DATA PROVIDED =>
=== Begin Enclosure ===
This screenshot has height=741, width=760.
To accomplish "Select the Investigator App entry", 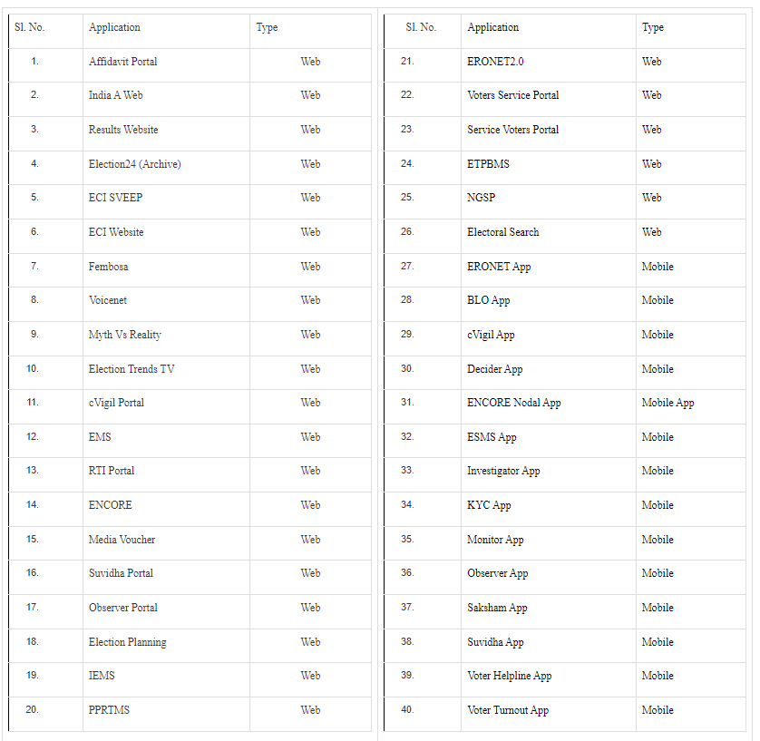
=== End Enclosure ===
=== Begin Enclosure ===
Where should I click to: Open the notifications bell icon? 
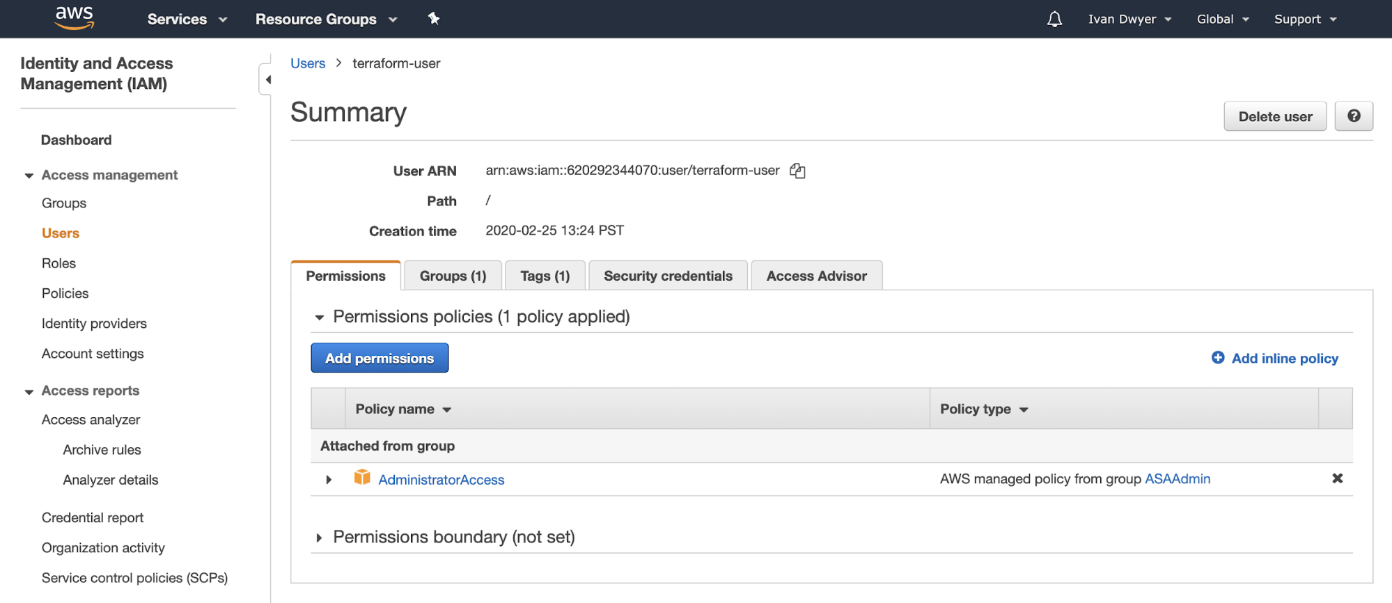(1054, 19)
=== End Enclosure ===
=== Begin Enclosure ===
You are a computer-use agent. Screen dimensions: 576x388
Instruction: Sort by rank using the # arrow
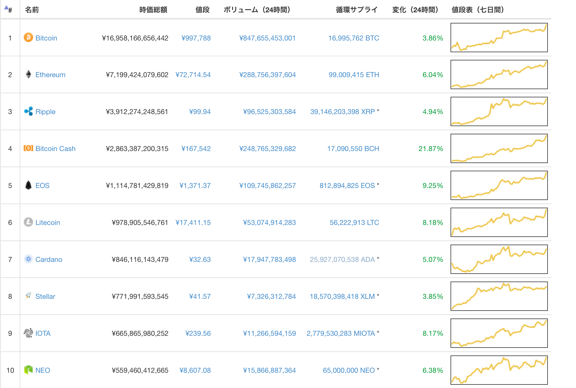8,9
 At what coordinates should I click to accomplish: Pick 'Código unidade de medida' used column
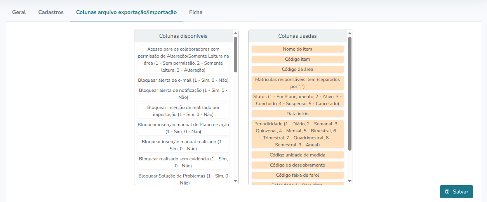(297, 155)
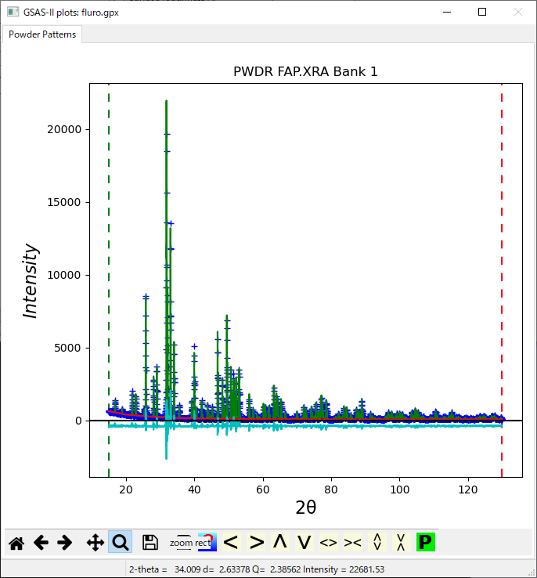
=== End Enclosure ===
TASK BRIEF => Without the pictures, give again exactly the lines above starting at the line containing "This screenshot has height=741, width=760." and ending at the line containing "the Investigator App".

YOUR RESPONSE =>
This screenshot has height=741, width=760.
To accomplish "Select the Investigator App entry", 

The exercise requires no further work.